Холодная война — страшная штука. Хорошо бы, порой мечтается мне, чтобы СССР и США наконец выведали все, что можно выведать друг про друга и, благоразумно обменявшись компьютерами, где информация будет постоянно обновляться, оставили бы друг друга в покое. Шпионству пришел бы конец; в мире воцарился бы здравый смысл, и такому человеку как я, поездка в Советский Союз была бы только в радость.
В середине июля, когда я прилетел из Парижа в Киев, в аэропорту на меня тотчас же нагнали страху. Таможенник извлек из моего чемодана пять экземпляров «Зримых тайн» — поэтической антологии для старшеклассников, изданной мной несколько лет назад, и конфисковал: привез я ее, чтобы дарить русским любителям американской поэзии. От меня потребовали подписать бумагу на кириллице, на английском в ней было всего два слова— «Visible Secrets», слово «secrets» было подчеркнуто. Таможенник, коренастый тип в форме с прилизанными волосенками на маленькой не по росту голове и красными звездами на погонах, сказал, что провозить более одного экземпляра иностранной книги в Советский Союз запрещается, о чем меня ставят в известность в этой бумаге, но по выезде из Советского Союза в московском аэропорту мою собственность вернут. Бумага вызывала у меня опасения, подписывать ее я не хотел, но интуристский гид, крашеная, вихлявая блондинка на высоких каблуках, уломала меня, ее вид и разбитная манера подействовали на меня успокоительно, хотя рубашка у меня все же взмокла от пота. Она сказала, что процедура эта никакого значения не имеет, и посоветовала поскорее подписать бумагу: иначе мы задержимся, а нам пора ехать в гостиницу «Днипро».
Вот тут я и спросил, что будет, если я поставлю на книгах крест и не потребую их обратно.
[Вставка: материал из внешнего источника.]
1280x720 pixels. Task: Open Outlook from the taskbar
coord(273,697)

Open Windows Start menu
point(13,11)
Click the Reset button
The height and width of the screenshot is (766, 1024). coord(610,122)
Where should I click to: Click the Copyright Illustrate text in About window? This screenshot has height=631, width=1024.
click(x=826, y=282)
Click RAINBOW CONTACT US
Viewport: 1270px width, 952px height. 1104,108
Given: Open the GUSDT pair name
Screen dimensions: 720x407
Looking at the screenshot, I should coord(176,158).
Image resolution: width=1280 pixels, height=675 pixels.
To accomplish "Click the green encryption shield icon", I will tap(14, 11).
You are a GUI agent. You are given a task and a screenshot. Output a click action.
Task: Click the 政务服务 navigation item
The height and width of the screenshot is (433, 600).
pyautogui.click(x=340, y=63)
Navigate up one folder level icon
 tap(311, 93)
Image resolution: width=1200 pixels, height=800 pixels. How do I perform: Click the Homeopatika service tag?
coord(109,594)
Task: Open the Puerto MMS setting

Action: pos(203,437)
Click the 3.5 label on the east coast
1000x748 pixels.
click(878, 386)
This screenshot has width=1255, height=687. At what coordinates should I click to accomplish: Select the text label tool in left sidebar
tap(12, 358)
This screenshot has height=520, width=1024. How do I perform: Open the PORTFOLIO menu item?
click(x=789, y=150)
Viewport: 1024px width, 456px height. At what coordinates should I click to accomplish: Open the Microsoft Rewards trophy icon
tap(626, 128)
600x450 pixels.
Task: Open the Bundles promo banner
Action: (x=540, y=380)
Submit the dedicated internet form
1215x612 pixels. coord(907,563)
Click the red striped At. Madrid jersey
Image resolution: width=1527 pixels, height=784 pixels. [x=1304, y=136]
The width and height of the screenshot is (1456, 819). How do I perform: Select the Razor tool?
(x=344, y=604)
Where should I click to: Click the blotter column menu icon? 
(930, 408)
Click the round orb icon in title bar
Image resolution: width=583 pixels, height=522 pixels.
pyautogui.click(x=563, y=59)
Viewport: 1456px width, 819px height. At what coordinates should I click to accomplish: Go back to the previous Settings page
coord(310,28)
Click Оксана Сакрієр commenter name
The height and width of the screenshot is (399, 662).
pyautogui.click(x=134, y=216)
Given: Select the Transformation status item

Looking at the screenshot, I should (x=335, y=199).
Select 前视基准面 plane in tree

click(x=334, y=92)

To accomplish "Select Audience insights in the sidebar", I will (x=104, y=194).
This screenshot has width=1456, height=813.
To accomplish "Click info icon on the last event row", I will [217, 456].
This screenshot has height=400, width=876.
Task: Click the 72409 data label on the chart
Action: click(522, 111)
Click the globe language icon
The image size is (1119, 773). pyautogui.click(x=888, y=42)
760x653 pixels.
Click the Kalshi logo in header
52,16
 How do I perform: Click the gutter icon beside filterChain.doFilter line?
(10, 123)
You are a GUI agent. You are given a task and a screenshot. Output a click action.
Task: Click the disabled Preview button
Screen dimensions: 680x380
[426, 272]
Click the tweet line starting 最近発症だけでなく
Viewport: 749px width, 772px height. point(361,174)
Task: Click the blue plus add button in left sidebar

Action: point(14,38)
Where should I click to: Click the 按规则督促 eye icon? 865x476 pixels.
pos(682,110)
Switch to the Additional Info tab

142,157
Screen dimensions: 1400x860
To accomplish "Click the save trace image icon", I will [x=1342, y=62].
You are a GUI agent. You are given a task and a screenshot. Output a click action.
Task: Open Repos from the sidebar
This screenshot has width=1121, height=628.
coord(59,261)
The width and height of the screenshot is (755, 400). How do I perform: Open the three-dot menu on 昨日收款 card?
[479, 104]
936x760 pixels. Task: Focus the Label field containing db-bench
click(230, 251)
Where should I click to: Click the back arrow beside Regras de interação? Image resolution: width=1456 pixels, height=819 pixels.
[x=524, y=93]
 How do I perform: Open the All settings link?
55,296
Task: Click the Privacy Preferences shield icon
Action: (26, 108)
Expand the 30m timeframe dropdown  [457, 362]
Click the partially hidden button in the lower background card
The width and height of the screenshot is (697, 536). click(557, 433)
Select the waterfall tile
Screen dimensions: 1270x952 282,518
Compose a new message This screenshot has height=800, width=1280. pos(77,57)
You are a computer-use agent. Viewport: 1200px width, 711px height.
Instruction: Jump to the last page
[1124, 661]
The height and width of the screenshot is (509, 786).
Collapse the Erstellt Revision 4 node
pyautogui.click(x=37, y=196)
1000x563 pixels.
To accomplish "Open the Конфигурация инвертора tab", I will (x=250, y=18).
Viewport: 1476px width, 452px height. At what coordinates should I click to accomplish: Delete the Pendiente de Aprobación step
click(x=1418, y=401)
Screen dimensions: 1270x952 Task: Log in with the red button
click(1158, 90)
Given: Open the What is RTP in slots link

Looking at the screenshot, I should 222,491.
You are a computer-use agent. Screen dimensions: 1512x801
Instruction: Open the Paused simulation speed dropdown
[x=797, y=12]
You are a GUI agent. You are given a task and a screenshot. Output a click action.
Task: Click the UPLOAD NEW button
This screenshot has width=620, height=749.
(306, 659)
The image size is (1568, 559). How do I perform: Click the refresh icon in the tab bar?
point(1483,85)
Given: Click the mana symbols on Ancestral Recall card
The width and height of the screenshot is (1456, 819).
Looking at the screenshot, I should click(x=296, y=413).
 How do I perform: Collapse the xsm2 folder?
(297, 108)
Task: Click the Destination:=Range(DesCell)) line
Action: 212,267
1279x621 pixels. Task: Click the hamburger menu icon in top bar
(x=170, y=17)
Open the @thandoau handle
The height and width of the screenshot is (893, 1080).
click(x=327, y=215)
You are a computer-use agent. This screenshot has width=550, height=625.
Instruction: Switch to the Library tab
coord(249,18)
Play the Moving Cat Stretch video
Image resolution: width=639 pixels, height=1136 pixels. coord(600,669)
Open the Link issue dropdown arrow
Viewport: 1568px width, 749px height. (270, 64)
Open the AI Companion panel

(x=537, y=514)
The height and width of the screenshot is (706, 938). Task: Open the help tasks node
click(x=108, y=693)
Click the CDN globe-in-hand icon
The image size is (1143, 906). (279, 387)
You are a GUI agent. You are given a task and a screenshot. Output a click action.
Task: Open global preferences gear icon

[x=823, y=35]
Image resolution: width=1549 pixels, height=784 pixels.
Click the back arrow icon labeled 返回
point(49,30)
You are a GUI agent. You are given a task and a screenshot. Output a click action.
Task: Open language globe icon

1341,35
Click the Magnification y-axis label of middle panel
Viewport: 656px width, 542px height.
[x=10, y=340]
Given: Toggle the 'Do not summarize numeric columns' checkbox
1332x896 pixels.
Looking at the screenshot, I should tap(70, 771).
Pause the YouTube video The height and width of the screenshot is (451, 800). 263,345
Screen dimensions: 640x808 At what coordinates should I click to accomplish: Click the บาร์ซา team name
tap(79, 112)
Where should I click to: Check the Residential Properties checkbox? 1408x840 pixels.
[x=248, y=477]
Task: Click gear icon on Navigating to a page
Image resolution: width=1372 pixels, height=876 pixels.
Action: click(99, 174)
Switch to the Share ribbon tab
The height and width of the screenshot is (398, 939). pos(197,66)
Интуристка спросила таможенника, и он спокойно, серьезно и пространно разъяснил ей.
— Он говорит, — сказала интуриста, — что Советский Союз не имеет обыкновения отбирать у иностранцев их законную собственность.
Так как на Киев у меня было отведено всего четыре дня и время бежало быстрее обычного, я волей-неволей подписал бумагу плюс четыре ее копии, сделанные под копирку, по одной на каждую книгу — или на пять таинственных государственных учреждений? — мне вручили расписку, и я положил ее в бумажник.
32
У Г.У. Лонгфелло в «Рассказах придорожной гостиницы» (гостиница находилась в городке Садбери, штат Массачусетс) гости хозяина по очереди рассказывают разные истории. В рассказе под названием «Камбалу» один из гостей — еврей — повествует о том, как вождь Алау заточил мерзкого халифа в башню, чтобы никто не мог его видеть.